▶ _What to work on_
Filter the lines below, keeping each one that holds "This".

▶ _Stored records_
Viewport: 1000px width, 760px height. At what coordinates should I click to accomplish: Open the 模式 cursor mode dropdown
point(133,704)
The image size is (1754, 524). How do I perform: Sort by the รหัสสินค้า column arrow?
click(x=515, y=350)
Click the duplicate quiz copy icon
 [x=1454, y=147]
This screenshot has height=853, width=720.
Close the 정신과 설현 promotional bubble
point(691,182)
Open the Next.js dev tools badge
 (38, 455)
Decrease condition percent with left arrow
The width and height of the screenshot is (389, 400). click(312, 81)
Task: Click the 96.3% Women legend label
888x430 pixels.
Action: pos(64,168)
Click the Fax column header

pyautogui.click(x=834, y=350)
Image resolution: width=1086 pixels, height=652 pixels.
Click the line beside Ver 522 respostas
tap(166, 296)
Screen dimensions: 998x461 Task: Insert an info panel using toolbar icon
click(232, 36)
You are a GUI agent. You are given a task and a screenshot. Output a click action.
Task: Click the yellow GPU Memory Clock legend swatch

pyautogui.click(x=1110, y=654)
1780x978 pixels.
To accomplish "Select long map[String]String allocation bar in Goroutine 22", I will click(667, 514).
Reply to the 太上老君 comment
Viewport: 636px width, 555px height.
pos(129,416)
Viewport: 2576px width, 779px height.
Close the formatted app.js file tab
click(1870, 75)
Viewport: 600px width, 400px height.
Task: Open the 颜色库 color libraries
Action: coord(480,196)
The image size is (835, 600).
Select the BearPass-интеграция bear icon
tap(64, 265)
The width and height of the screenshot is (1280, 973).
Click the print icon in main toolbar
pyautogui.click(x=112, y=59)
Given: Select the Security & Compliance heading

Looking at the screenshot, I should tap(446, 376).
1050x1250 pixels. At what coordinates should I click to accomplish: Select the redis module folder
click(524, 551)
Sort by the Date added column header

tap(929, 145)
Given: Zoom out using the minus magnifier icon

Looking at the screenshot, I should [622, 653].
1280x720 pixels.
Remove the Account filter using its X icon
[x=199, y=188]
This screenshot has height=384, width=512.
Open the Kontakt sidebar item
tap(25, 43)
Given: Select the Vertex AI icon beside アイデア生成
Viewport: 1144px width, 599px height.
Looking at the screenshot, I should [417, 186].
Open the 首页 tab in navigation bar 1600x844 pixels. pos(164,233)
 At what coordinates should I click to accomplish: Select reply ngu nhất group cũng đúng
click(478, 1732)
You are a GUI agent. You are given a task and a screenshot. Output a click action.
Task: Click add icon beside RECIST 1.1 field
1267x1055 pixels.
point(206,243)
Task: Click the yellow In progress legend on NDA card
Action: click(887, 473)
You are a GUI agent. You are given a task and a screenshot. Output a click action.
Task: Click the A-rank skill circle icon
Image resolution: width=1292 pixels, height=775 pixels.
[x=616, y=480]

▶ _Exercise answer_
This screenshot has height=853, width=720.
This screenshot has height=384, width=512.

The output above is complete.